====== Excerto do documento

DOURADAS: O QUE NOS RESERVA O FUTURO?

O potencial de reprodução de um peixe está directamente conectado com o seu tamanho.
Os maiores produzem uma maior quantidade de óvulos. Isto é um facto intestável, basta abrir uma dourada grande e uma pequena e pesar. Ninguém consegue contestar isto.
Quando pescamos esses peixes, os verdadeiramente grandes, estamos a retirar à espécie grande parte da sua capacidade reprodutiva.
Estamos a fazer isso às nossas douradas!
As pessoas têm a memória curta. Na década de 80 do século passado, a pressão de pesca por parte das grandes frotas pesqueiras levou a uma redução do número de efectivos alarmante.
Os barcos ficavam em terra, a receber subsídios do governo para poderem pagar os salários.
O que temos andado a fazer é descobrir novas zonas de pesca, novos métodos de pesca, mas não paramos um minuto para pensar no objecto de tudo isto, o peixe.
Voltando à questão do tamanho dos efectivos reprodutores, ao capturarmos os maiores, aqueles que toda a gente quer pescar à linha ou comprar no mercado, estamos a cortar um nível muito importante da cadeia alimentar. Senão vejamos:
A escada alimentar começa no fitoplâncton, e no zooplâncton que o come. A seguir vem o peixinho miúdo que come esse zooplâncton. E a seguir aqueles que comem esses peixinhos, terminando nos grandes viajantes do azul, os atuns, os marlins, as baleias, os golfinhos.
Se quiserem, digamos que o tamanho da boca dos que estão acima na cadeia alimentar é cada vez maior.
Quando pescamos até à exaustão um desses grupos de peixes, aquilo que acontece é que todos os que estão abaixo aumentam o seu número exponencialmente.
Reproduzem muito porque não há quem os coma. Mas os que estão acima morrem todos, extinguem-se. E porquê? Porque os peixes grandes não conseguem comer o zooplâncton, têm dentes feitos para presas muito maiores!
Estamos a caminhar alegremente para a extinção do os nossos peixes!




A solução que continuamos a perseguir é a que nos permite pescar mais, não a que preserva mais os peixes.

============

■ **Tarefa proposta**: Transcreva sem alterações o trecho do texto sobre a pesca de douradas, começando em "Os barcos ficavam" e terminando em "cada vez maior.".

====== Dados fornecidos

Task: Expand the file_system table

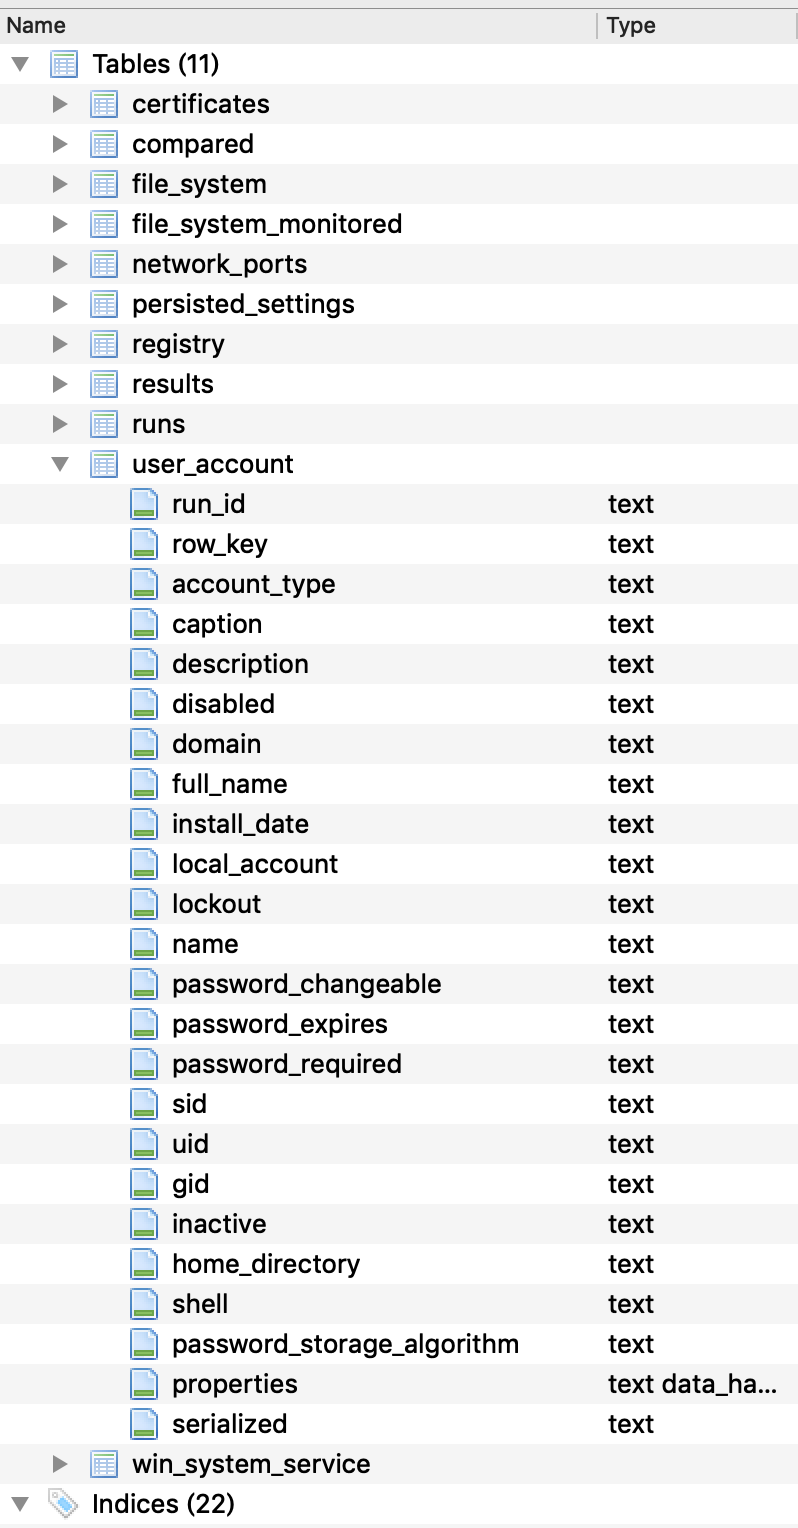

============
====== Dados fornecidos

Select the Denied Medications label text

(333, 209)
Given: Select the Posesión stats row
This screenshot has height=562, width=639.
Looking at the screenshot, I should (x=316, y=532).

============
====== Dados fornecidos

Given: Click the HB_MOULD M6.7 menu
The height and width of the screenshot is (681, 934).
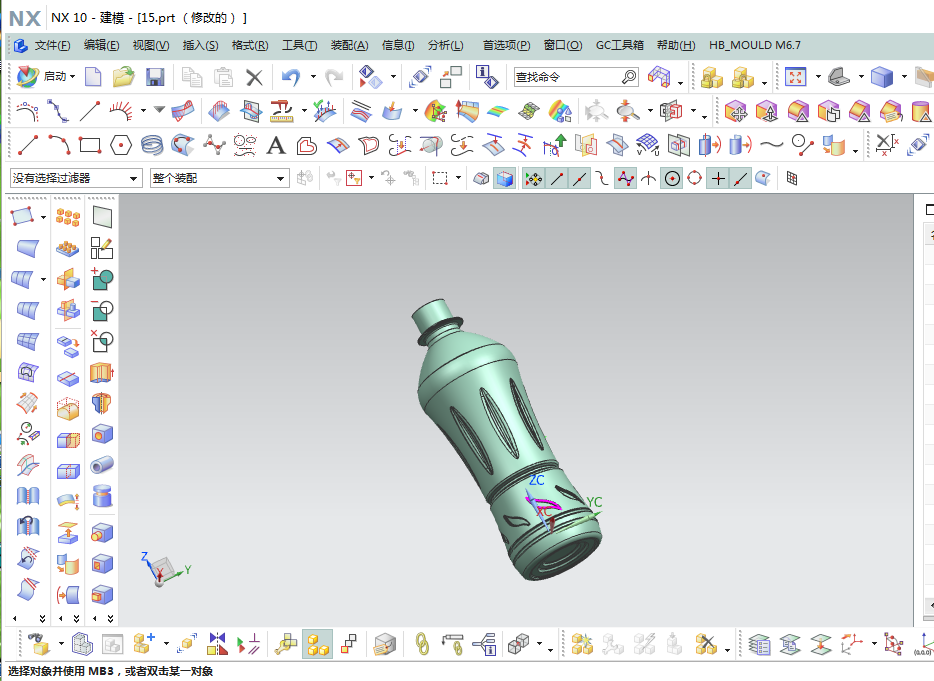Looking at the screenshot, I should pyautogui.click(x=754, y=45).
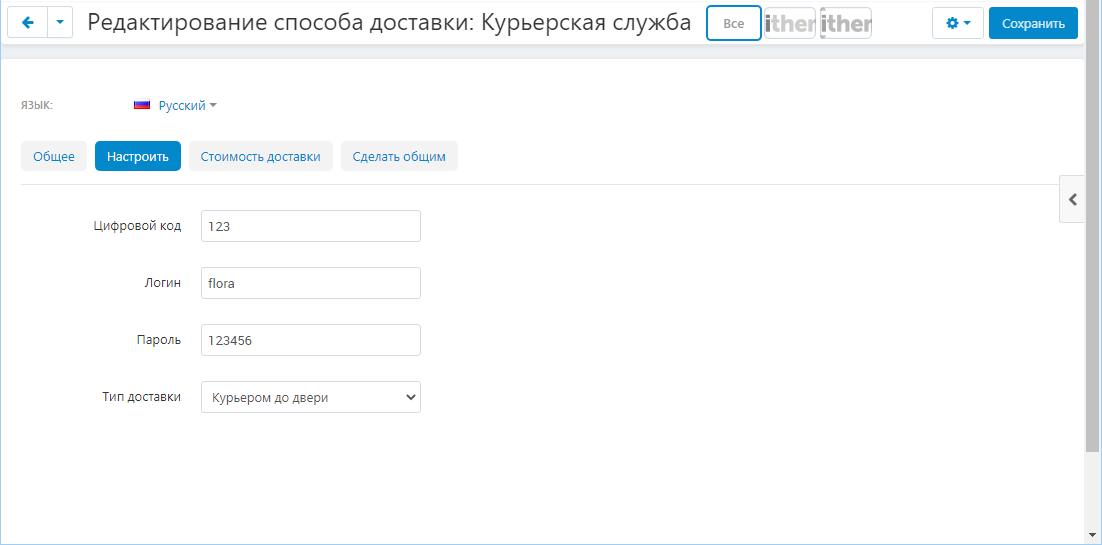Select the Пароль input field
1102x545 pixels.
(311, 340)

============

■ **Resultado da tarefa**:
Os barcos ficavam em terra, a receber subsídios do governo para poderem pagar os salários.
O que temos andado a fazer é descobrir novas zonas de pesca, novos métodos de pesca, mas não paramos um minuto para pensar no objecto de tudo isto, o peixe.
Voltando à questão do tamanho dos efectivos reprodutores, ao capturarmos os maiores, aqueles que toda a gente quer pescar à linha ou comprar no mercado, estamos a cortar um nível muito importante da cadeia alimentar. Senão vejamos:
A escada alimentar começa no fitoplâncton, e no zooplâncton que o come. A seguir vem o peixinho miúdo que come esse zooplâncton. E a seguir aqueles que comem esses peixinhos, terminando nos grandes viajantes do azul, os atuns, os marlins, as baleias, os golfinhos.
Se quiserem, digamos que o tamanho da boca dos que estão acima na cadeia alimentar é cada vez maior.